__Directions for this task__:
Write out every line of the records below verbatim, leaving out the pictures.

__Records for pointing to text and elements__:

☆ ☆ ☆ ☆

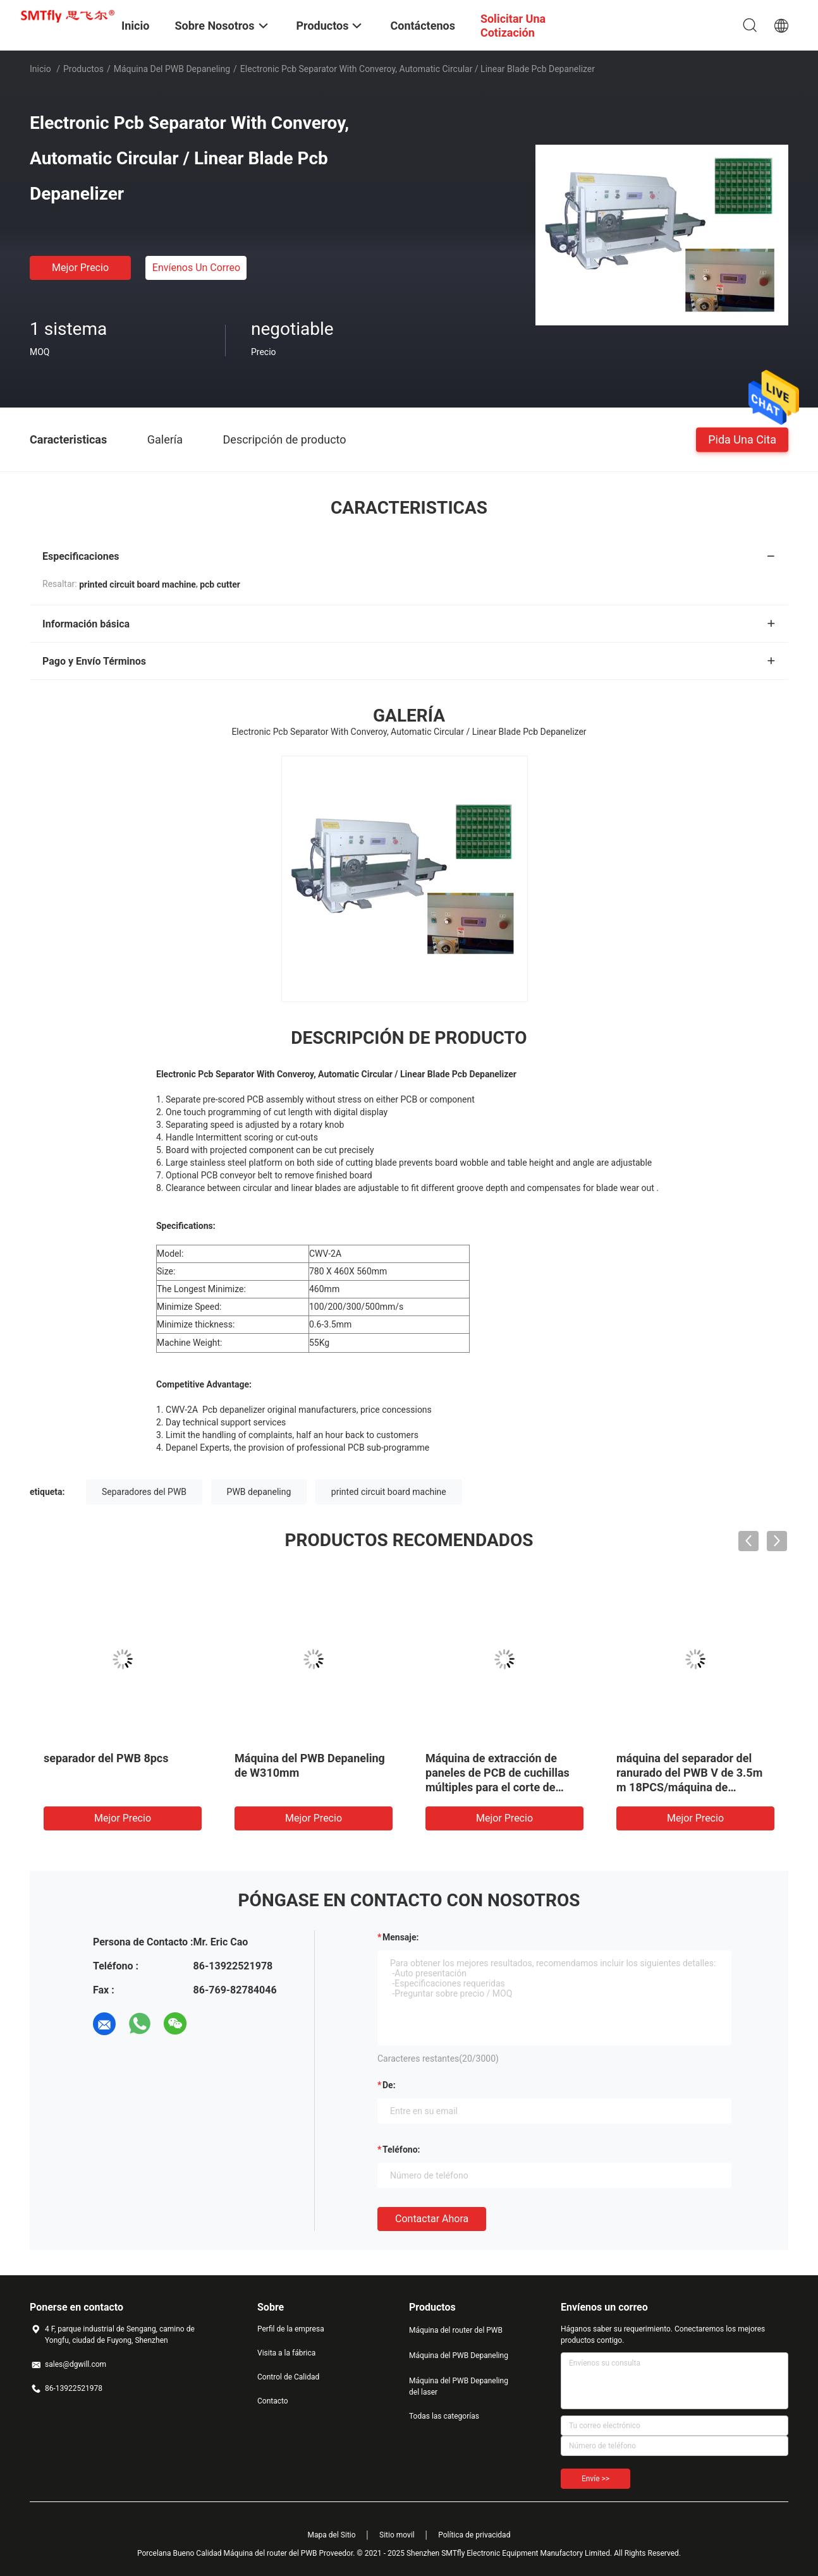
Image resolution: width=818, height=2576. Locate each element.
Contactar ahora (431, 2219)
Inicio (40, 69)
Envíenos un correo (196, 268)
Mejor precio (80, 268)
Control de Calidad (288, 2377)
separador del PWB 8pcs (106, 1758)
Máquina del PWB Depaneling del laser (458, 2386)
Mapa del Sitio (332, 2535)
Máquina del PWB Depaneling (172, 69)
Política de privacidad (474, 2535)
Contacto (272, 2401)
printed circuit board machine (388, 1492)
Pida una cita (742, 438)
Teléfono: (401, 2149)
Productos (83, 69)
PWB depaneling (259, 1492)
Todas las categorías (444, 2416)
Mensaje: (400, 1937)
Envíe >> (595, 2478)
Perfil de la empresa (290, 2329)
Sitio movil (397, 2535)
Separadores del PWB (144, 1492)
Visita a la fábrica (286, 2353)
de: (389, 2085)
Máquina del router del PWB (456, 2330)
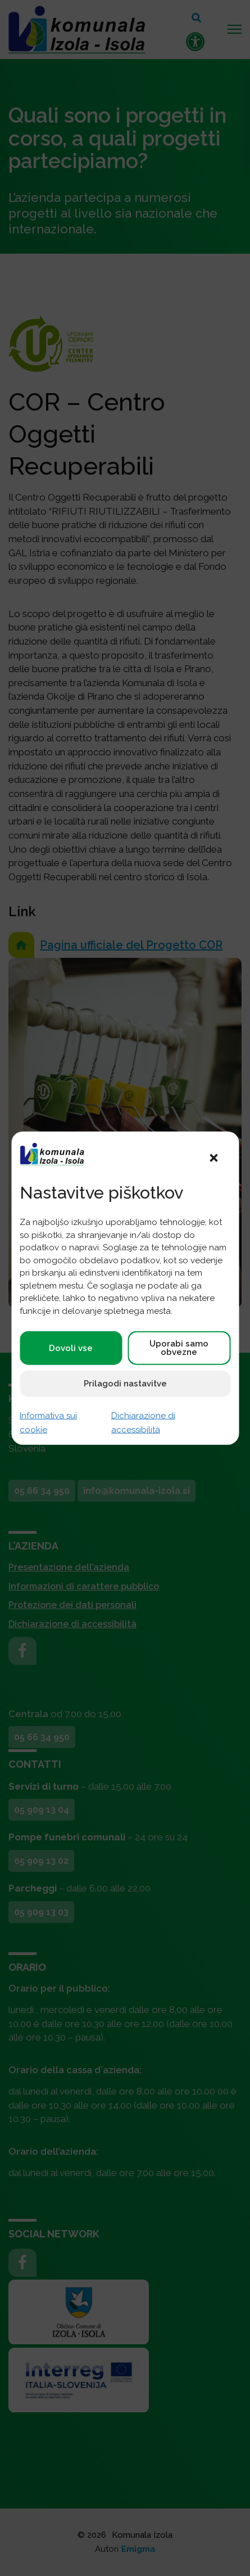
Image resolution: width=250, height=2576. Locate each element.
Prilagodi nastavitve (125, 1384)
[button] (213, 1157)
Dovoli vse (71, 1348)
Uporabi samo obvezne (178, 1348)
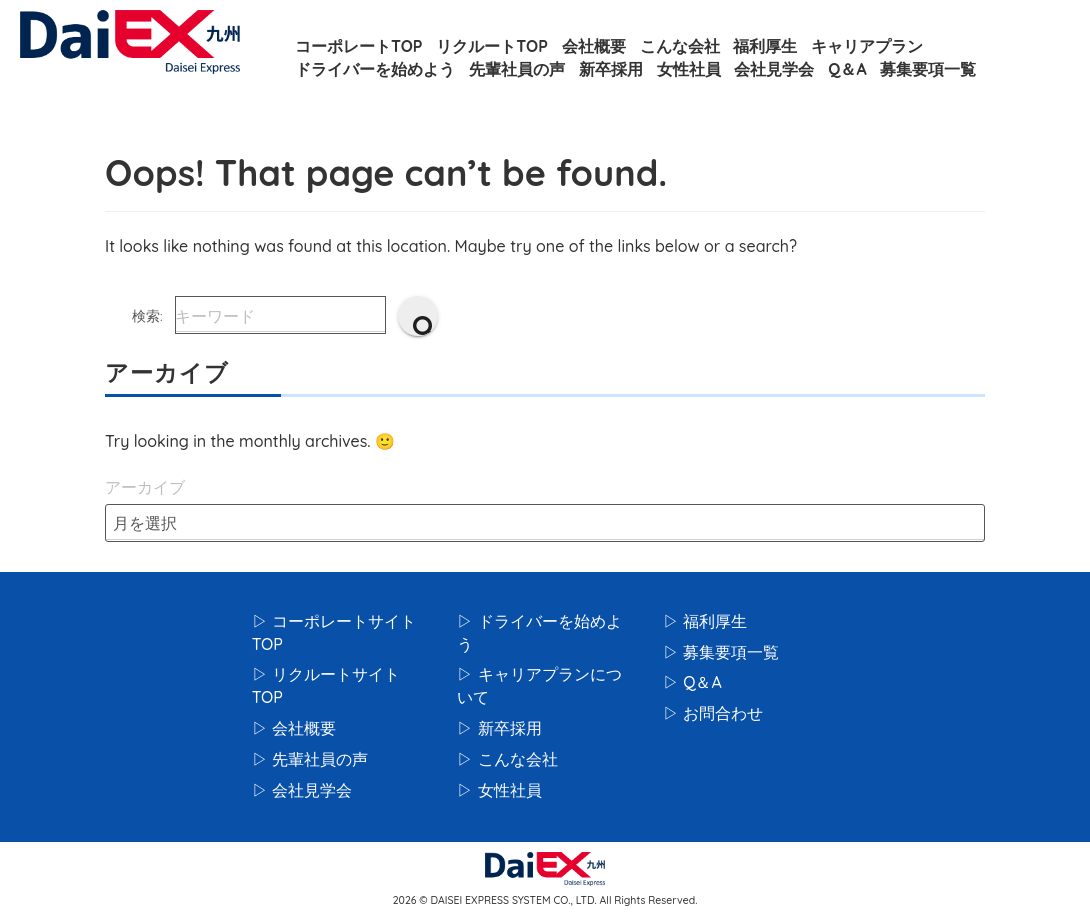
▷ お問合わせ (713, 713)
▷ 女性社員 (499, 790)
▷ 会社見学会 (302, 790)
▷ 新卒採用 (499, 728)
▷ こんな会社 (507, 759)
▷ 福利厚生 (705, 621)
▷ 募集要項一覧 (721, 652)
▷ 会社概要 (294, 728)
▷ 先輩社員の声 (310, 759)
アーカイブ (145, 487)
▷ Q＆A (692, 682)
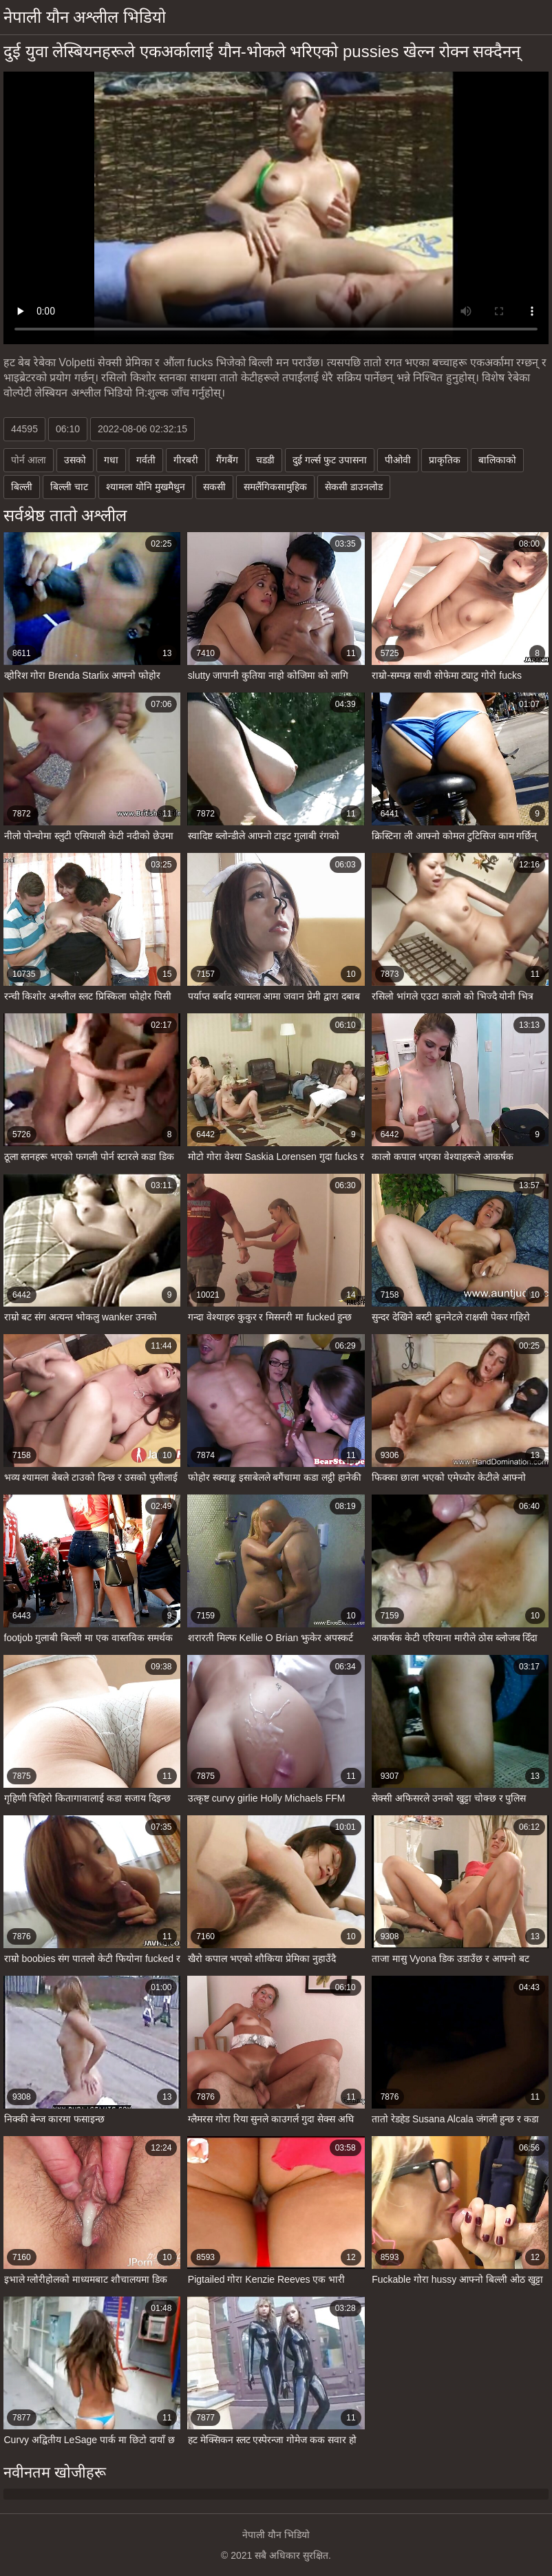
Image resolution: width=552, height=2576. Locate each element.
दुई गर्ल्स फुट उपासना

☆ ☆ ☆ ☆

__Exercise result__:
Image resolution: width=818, height=2576. Locate each element.
Contactar ahora (431, 2219)
Inicio (40, 69)
Envíenos un correo (196, 268)
Mejor precio (80, 268)
Control de Calidad (288, 2377)
separador del PWB 8pcs (106, 1758)
Máquina del PWB Depaneling del laser (458, 2386)
Mapa del Sitio (332, 2535)
Máquina del PWB Depaneling (172, 69)
Política de privacidad (474, 2535)
Contacto (272, 2401)
printed circuit board machine (388, 1492)
Pida una cita (742, 438)
Teléfono: (401, 2149)
Productos (83, 69)
PWB depaneling (259, 1492)
Todas las categorías (444, 2416)
Mensaje: (400, 1937)
Envíe >> (595, 2478)
Perfil de la empresa (290, 2329)
Sitio movil (397, 2535)
Separadores del PWB (144, 1492)
Visita a la fábrica (286, 2353)
de: (389, 2085)
Máquina del router del PWB (456, 2330)
Image resolution: width=250, height=2576. Locate each element.
Prilagodi nastavitve (125, 1384)
[button] (213, 1157)
Dovoli vse (71, 1348)
Uporabi samo obvezne (178, 1348)
▷ お問合わせ (713, 713)
▷ 女性社員 (499, 790)
▷ 会社見学会 (302, 790)
▷ 新卒採用 (499, 728)
▷ こんな会社 (507, 759)
▷ 福利厚生 (705, 621)
▷ 募集要項一覧 (721, 652)
▷ 会社概要 (294, 728)
▷ 先輩社員の声 (310, 759)
アーカイブ (145, 487)
▷ Q＆A (692, 682)
Image resolution: width=552, height=2576. Locate each element.
दुई गर्ल्स फुट उपासना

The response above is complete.